Most geographic visualizations either capture current values on a chloropleth or heat map, or they capture trends using a line chart. Sometimes, though, it is useful to see both the spatial and temporal trends in one graphic, which is why this visualization tool was made.
For this tool, ten specific indicators were chosen based on the recorded summary of CDC BRFSS survey responses. Eight of these indicators come directly from specific categories directly computed by the CDC and made available as part of the data.
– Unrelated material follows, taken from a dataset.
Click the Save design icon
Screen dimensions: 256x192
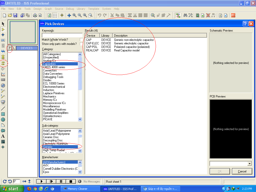[x=15, y=15]
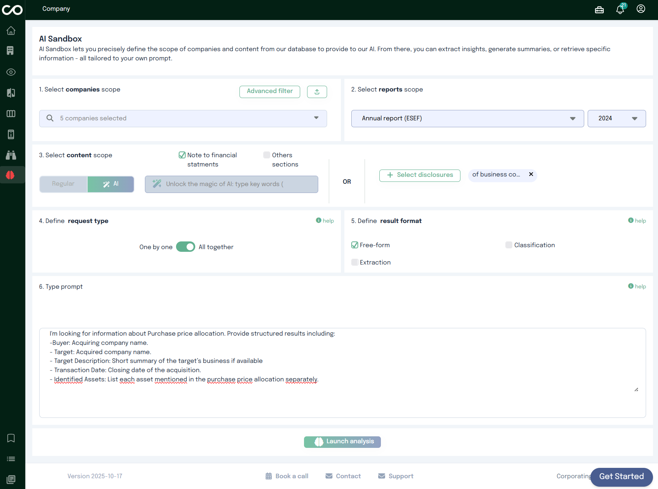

In addition, two new categories were used for this visualization. For body mass index, the CDC uses a 5-category response that records overweight and obesity prevalence as separate categories. For this dataset, both categories were combined into a single overweight / obese category.
The raw data tracks the portion of the population who have ever had their cholesterol checked, and the portion of the population who have ever had their cholesterol checked *and* been told that it was high. For this visualization, the prevalence of high cholesterol was estimated simply by taking the fraction who had been told their cholesterol was high and dividing by the fraction of people ever tested. Using this approach as a quantitaive estimate implies that these two factors are independent, which may not be true. As a qualitative indicator, though, it seems reasonable.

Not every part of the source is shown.